╭──

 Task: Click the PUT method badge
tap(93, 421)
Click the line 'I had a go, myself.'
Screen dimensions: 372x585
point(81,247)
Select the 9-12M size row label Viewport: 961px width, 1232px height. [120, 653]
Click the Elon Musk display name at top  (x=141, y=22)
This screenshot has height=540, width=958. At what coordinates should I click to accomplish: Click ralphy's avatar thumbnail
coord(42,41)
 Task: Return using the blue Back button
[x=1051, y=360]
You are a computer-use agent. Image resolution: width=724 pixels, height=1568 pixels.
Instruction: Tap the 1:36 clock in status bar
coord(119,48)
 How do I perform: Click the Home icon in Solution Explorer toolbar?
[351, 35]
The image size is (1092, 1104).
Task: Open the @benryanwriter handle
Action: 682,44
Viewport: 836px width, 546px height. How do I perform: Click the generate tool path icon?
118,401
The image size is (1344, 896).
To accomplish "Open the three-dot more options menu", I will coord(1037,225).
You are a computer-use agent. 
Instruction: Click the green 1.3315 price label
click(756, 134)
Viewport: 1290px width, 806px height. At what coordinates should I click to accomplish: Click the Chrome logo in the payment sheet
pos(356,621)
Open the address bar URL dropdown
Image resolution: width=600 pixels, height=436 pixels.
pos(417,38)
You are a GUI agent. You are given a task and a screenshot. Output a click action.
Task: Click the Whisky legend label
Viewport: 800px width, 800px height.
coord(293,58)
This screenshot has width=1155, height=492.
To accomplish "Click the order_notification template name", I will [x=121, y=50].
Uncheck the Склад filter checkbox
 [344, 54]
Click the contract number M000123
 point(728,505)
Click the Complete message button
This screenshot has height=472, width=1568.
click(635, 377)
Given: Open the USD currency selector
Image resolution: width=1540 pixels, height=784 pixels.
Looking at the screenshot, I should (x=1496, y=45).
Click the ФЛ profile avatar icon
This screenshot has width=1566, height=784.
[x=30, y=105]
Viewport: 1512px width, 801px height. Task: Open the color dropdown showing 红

╰──

Please print all of the material again with no alteration.

 Task: Click the PUT method badge
tap(93, 421)
Click the line 'I had a go, myself.'
Screen dimensions: 372x585
point(81,247)
Select the 9-12M size row label Viewport: 961px width, 1232px height. [120, 653]
Click the Elon Musk display name at top  (x=141, y=22)
This screenshot has height=540, width=958. At what coordinates should I click to accomplish: Click ralphy's avatar thumbnail
coord(42,41)
 Task: Return using the blue Back button
[x=1051, y=360]
You are a computer-use agent. Image resolution: width=724 pixels, height=1568 pixels.
Instruction: Tap the 1:36 clock in status bar
coord(119,48)
 How do I perform: Click the Home icon in Solution Explorer toolbar?
[351, 35]
The image size is (1092, 1104).
Task: Open the @benryanwriter handle
Action: 682,44
Viewport: 836px width, 546px height. How do I perform: Click the generate tool path icon?
118,401
The image size is (1344, 896).
To accomplish "Open the three-dot more options menu", I will coord(1037,225).
You are a computer-use agent. 
Instruction: Click the green 1.3315 price label
click(756, 134)
Viewport: 1290px width, 806px height. At what coordinates should I click to accomplish: Click the Chrome logo in the payment sheet
pos(356,621)
Open the address bar URL dropdown
Image resolution: width=600 pixels, height=436 pixels.
pos(417,38)
You are a GUI agent. You are given a task and a screenshot. Output a click action.
Task: Click the Whisky legend label
Viewport: 800px width, 800px height.
coord(293,58)
This screenshot has width=1155, height=492.
To accomplish "Click the order_notification template name", I will [x=121, y=50].
Uncheck the Склад filter checkbox
 [344, 54]
Click the contract number M000123
 point(728,505)
Click the Complete message button
This screenshot has height=472, width=1568.
click(635, 377)
Given: Open the USD currency selector
Image resolution: width=1540 pixels, height=784 pixels.
Looking at the screenshot, I should (x=1496, y=45).
Click the ФЛ profile avatar icon
This screenshot has width=1566, height=784.
[x=30, y=105]
Viewport: 1512px width, 801px height. Task: Open the color dropdown showing 红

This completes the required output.